Nicola Vincent-Abnett

Nicola Vincent-Abnett
"Savant" for Solaris, Wild's End, Further Associates of Sherlock Holms, more Wild's End

Sunday 18 May 2014

The Happy Medium

I met a medium yesterday. She told me I had a nice bottom.

No... seriously... I literally mean that.

I was in my favourite boutique with the husband, the dort and the boyff, trying on jeans. Yes, I know I don’t need another pair of jeans, but I don’t have a pair this pale and washed out or this skinny, so two birds and all that. Anyway, I stepped out of my cubicle at precisely the same time as the woman in the cubicle next to  mine pulled back her curtain. She was a tiny, black haired woman at least a decade older than I am, and possibly closer to two decades older.

I kid you not, basically the first thing she said was that she envied me my arse.

I do have a pretty decent backside, as it happens. She had a magnificent embonpoint. We bonded.

We were in the boutique for a couple of hours. Did I mention it’s my favourite? I tried on a couple of things and so did the husband and the boyff. The woman and her husband were also there for most of that time. Both also shopped.

She was clearly a massive extrovert.

I was alone with her downstairs in the women’s section when the couple left.

“Your daughter’s a performer,” she said.

“A dancer, mostly,” I said. And we talked some more.

Finally, I asked her what she does. She was friendly, outgoing, fascinating, and she had referred, very vaguely to ‘clients’. I had the impression she might be in PR or some kind of entertainment management.

“I’m a professional medium,” she said.

Oddly, I was totally unfazed.

This was very much the sort of person who seemed to be exactly who she was: a what you see is what you get type. She didn’t strike me as remotely dishonest.

The house I live in... Both the houses I live in are haunted. I’ve seen people: two of them. I regularly see a man in a hussar’s uniform, and a tiny little woman in a pinny. We also regularly have apports, by which I mean the mysterious appearance of objects that were not previously there. Mostly these are of coins, of all ages and sometimes of foreign currencies. On one occasion, we had an apport of a couple of dozen keys on our kitchen floor, in the middle of the day. The floor is bare boards, and it was terribly noisy, as if they had been dashed there from a height.

I don’t actually believe in things paranormal... Not really. OK, so I can’t account for the things that happen or the things that I sometimes see, but there are reasons for them, right? Of course there are. There are also more things in heaven and on Earth...

Derek Acorah
NOT my idea of a Happy Medium
I’ve seen plenty of mediums on the telly. Frankly, most of them weird me out. They generally come across as sleazy con-merchants, or as faintly smug or superior. I’m not a fan of the exploitation of the emotionally fragile or the grieving. They should be supported and helped to cope with their situations rather than be given some utterly vain and ridiculous hope of speaking to the dead.
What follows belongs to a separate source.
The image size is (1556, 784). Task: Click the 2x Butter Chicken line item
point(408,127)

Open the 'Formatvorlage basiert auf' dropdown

Making a living out of any person’s sadness or grief seems particularly unpleasant to me.

I didn’t feel this way about Brenda, though. Whatever, whoever she is I doubt she’s conning anyone, because she doesn’t appear to be conning herself. 

This woman was an open book. She was feisty and brittle and vulnerable, and just a little bit angry with the World. Or, at least, that’s how she seemed to me.

Whatever, whoever Brenda is, she clearly believes that she’s a medium. She clearly sees and hears the things that she hears and sees.

I told Brenda what a pleasure it was to meet her, because it was. Other than recognising that the dort is a performer, if she saw or heard anything about me and mine, she didn’t volunteer any information about it, and I didn’t ask.

I cannot think of a single event that might occur in my life that would induce me to seek succour from a medium, and I would try to persuade anyone seriously considering visiting one that seeking the love and support of friends and family and giving themselves time to heal might be a better first option. Of course, in the fractured society we live in, friends, family and time are not always there. 

In the twenty-first century we should, of course, consider making an appointment with our GP when faced with depression. And grief counselling is also widely available.

I suppose a great many people see mediums, especially in theatres and on the tv, for the sake of entertainment. That seems crass to me, because there are more things in heaven and on Earth.

In the end, where any service is sought out, it will be provided. Sometimes, for their own reasons, people seek out mediums. It’s a pity that, too often, those reasons will revolve around loss and sadness, and the people seeking help will be at their most vulnerable. 


I imagine that those who find Brenda probably fair better than most.